**PROBLEM TO WORK ON:**
In full and without alteration, print the entries that follow.

PROVIDED MATERIAL Block Start

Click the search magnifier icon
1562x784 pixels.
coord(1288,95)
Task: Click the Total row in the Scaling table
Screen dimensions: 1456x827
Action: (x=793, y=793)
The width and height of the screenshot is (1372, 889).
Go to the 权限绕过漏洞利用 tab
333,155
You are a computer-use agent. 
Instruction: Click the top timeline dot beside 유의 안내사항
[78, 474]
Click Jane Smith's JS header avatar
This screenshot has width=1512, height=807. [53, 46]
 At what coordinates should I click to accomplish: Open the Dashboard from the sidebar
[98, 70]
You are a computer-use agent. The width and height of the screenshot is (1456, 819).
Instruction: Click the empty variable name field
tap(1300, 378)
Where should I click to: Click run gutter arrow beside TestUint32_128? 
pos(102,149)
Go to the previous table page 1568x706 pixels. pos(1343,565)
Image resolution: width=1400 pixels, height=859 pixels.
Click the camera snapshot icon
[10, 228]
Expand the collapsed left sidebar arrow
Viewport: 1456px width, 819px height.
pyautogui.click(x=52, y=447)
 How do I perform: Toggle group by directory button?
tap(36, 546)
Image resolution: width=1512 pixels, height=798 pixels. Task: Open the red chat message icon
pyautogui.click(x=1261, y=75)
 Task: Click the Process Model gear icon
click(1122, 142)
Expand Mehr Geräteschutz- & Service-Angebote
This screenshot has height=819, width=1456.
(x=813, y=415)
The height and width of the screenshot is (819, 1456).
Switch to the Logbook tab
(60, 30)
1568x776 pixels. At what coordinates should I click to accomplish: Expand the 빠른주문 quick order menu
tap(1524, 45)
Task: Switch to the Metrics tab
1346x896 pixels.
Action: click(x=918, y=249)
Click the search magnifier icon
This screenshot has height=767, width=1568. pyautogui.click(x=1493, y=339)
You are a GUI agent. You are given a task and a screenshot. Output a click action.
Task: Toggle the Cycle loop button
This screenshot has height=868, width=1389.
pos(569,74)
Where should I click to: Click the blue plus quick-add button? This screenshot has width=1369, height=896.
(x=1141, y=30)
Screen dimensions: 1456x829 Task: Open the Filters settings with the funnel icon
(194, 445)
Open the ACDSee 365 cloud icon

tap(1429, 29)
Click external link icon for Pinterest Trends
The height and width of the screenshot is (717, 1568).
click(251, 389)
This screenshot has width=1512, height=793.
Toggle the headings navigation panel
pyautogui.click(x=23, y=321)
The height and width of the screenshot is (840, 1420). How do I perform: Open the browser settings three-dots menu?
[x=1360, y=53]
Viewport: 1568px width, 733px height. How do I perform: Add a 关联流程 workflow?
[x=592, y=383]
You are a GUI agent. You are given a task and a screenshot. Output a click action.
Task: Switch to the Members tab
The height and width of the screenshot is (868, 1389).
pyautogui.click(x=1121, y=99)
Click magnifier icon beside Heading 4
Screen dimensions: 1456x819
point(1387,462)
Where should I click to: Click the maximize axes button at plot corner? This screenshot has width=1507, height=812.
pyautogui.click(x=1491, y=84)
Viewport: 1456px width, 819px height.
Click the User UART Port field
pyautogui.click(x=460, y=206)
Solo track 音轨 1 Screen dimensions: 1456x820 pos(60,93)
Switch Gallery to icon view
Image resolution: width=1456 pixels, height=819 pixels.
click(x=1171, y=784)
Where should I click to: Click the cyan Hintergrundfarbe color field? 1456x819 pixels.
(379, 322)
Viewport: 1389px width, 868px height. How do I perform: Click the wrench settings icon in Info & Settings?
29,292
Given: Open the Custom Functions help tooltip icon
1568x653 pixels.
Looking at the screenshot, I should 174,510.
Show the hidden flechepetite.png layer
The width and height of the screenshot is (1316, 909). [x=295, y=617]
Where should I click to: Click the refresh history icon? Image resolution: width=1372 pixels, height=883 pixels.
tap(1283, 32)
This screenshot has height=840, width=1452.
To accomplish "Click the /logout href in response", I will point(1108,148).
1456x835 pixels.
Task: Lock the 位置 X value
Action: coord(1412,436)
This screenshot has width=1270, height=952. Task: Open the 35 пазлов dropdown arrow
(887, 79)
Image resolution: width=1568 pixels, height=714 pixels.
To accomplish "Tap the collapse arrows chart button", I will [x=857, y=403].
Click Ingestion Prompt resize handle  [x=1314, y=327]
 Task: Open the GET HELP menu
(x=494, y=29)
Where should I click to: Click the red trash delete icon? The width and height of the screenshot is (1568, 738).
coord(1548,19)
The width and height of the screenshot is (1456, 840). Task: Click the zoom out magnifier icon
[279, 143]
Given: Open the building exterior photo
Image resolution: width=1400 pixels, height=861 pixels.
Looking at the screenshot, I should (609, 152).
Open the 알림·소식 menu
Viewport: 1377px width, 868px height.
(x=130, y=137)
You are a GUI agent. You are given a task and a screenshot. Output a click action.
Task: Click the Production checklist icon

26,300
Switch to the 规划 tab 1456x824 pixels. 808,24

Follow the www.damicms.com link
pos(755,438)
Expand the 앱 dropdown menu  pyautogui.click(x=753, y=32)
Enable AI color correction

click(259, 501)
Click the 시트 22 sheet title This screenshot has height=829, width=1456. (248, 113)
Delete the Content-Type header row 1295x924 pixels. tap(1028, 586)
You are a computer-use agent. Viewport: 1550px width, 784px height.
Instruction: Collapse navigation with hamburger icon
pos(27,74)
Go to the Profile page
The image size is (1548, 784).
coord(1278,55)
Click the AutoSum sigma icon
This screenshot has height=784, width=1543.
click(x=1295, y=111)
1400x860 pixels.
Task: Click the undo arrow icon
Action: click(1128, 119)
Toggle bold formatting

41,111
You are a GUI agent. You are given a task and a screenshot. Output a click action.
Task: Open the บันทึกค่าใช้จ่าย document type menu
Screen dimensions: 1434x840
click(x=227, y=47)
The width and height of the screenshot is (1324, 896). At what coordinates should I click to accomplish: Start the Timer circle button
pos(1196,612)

PROVIDED MATERIAL Block End

**OUTPUT OF THE EXERCISE:**
Click the search magnifier icon
1562x784 pixels.
coord(1288,95)
Task: Click the Total row in the Scaling table
Screen dimensions: 1456x827
Action: (x=793, y=793)
The width and height of the screenshot is (1372, 889).
Go to the 权限绕过漏洞利用 tab
333,155
You are a computer-use agent. 
Instruction: Click the top timeline dot beside 유의 안내사항
[78, 474]
Click Jane Smith's JS header avatar
This screenshot has width=1512, height=807. [53, 46]
 At what coordinates should I click to accomplish: Open the Dashboard from the sidebar
[98, 70]
You are a computer-use agent. The width and height of the screenshot is (1456, 819).
Instruction: Click the empty variable name field
tap(1300, 378)
Where should I click to: Click run gutter arrow beside TestUint32_128? 
pos(102,149)
Go to the previous table page 1568x706 pixels. pos(1343,565)
Image resolution: width=1400 pixels, height=859 pixels.
Click the camera snapshot icon
[10, 228]
Expand the collapsed left sidebar arrow
Viewport: 1456px width, 819px height.
pyautogui.click(x=52, y=447)
 How do I perform: Toggle group by directory button?
tap(36, 546)
Image resolution: width=1512 pixels, height=798 pixels. Task: Open the red chat message icon
pyautogui.click(x=1261, y=75)
 Task: Click the Process Model gear icon
click(1122, 142)
Expand Mehr Geräteschutz- & Service-Angebote
This screenshot has height=819, width=1456.
(x=813, y=415)
The height and width of the screenshot is (819, 1456).
Switch to the Logbook tab
(60, 30)
1568x776 pixels. At what coordinates should I click to accomplish: Expand the 빠른주문 quick order menu
tap(1524, 45)
Task: Switch to the Metrics tab
1346x896 pixels.
Action: click(x=918, y=249)
Click the search magnifier icon
This screenshot has height=767, width=1568. pyautogui.click(x=1493, y=339)
You are a GUI agent. You are given a task and a screenshot. Output a click action.
Task: Toggle the Cycle loop button
This screenshot has height=868, width=1389.
pos(569,74)
Where should I click to: Click the blue plus quick-add button? This screenshot has width=1369, height=896.
(x=1141, y=30)
Screen dimensions: 1456x829 Task: Open the Filters settings with the funnel icon
(194, 445)
Open the ACDSee 365 cloud icon

tap(1429, 29)
Click external link icon for Pinterest Trends
The height and width of the screenshot is (717, 1568).
click(251, 389)
This screenshot has width=1512, height=793.
Toggle the headings navigation panel
pyautogui.click(x=23, y=321)
The height and width of the screenshot is (840, 1420). How do I perform: Open the browser settings three-dots menu?
[x=1360, y=53]
Viewport: 1568px width, 733px height. How do I perform: Add a 关联流程 workflow?
[x=592, y=383]
You are a GUI agent. You are given a task and a screenshot. Output a click action.
Task: Switch to the Members tab
The height and width of the screenshot is (868, 1389).
pyautogui.click(x=1121, y=99)
Click magnifier icon beside Heading 4
Screen dimensions: 1456x819
point(1387,462)
Where should I click to: Click the maximize axes button at plot corner? This screenshot has width=1507, height=812.
pyautogui.click(x=1491, y=84)
Viewport: 1456px width, 819px height.
Click the User UART Port field
pyautogui.click(x=460, y=206)
Solo track 音轨 1 Screen dimensions: 1456x820 pos(60,93)
Switch Gallery to icon view
Image resolution: width=1456 pixels, height=819 pixels.
click(x=1171, y=784)
Where should I click to: Click the cyan Hintergrundfarbe color field? 1456x819 pixels.
(379, 322)
Viewport: 1389px width, 868px height. How do I perform: Click the wrench settings icon in Info & Settings?
29,292
Given: Open the Custom Functions help tooltip icon
1568x653 pixels.
Looking at the screenshot, I should 174,510.
Show the hidden flechepetite.png layer
The width and height of the screenshot is (1316, 909). [x=295, y=617]
Where should I click to: Click the refresh history icon? Image resolution: width=1372 pixels, height=883 pixels.
tap(1283, 32)
This screenshot has height=840, width=1452.
To accomplish "Click the /logout href in response", I will point(1108,148).
1456x835 pixels.
Task: Lock the 位置 X value
Action: coord(1412,436)
This screenshot has width=1270, height=952. Task: Open the 35 пазлов dropdown arrow
(887, 79)
Image resolution: width=1568 pixels, height=714 pixels.
To accomplish "Tap the collapse arrows chart button", I will [x=857, y=403].
Click Ingestion Prompt resize handle  [x=1314, y=327]
 Task: Open the GET HELP menu
(x=494, y=29)
Where should I click to: Click the red trash delete icon? The width and height of the screenshot is (1568, 738).
coord(1548,19)
The width and height of the screenshot is (1456, 840). Task: Click the zoom out magnifier icon
[279, 143]
Given: Open the building exterior photo
Image resolution: width=1400 pixels, height=861 pixels.
Looking at the screenshot, I should (609, 152).
Open the 알림·소식 menu
Viewport: 1377px width, 868px height.
(x=130, y=137)
You are a GUI agent. You are given a task and a screenshot. Output a click action.
Task: Click the Production checklist icon

26,300
Switch to the 规划 tab 1456x824 pixels. 808,24

Follow the www.damicms.com link
pos(755,438)
Expand the 앱 dropdown menu  pyautogui.click(x=753, y=32)
Enable AI color correction

click(259, 501)
Click the 시트 22 sheet title This screenshot has height=829, width=1456. (248, 113)
Delete the Content-Type header row 1295x924 pixels. tap(1028, 586)
You are a computer-use agent. Viewport: 1550px width, 784px height.
Instruction: Collapse navigation with hamburger icon
pos(27,74)
Go to the Profile page
The image size is (1548, 784).
coord(1278,55)
Click the AutoSum sigma icon
This screenshot has height=784, width=1543.
click(x=1295, y=111)
1400x860 pixels.
Task: Click the undo arrow icon
Action: click(1128, 119)
Toggle bold formatting

41,111
You are a GUI agent. You are given a task and a screenshot. Output a click action.
Task: Open the บันทึกค่าใช้จ่าย document type menu
Screen dimensions: 1434x840
click(x=227, y=47)
The width and height of the screenshot is (1324, 896). At what coordinates should I click to accomplish: Start the Timer circle button
pos(1196,612)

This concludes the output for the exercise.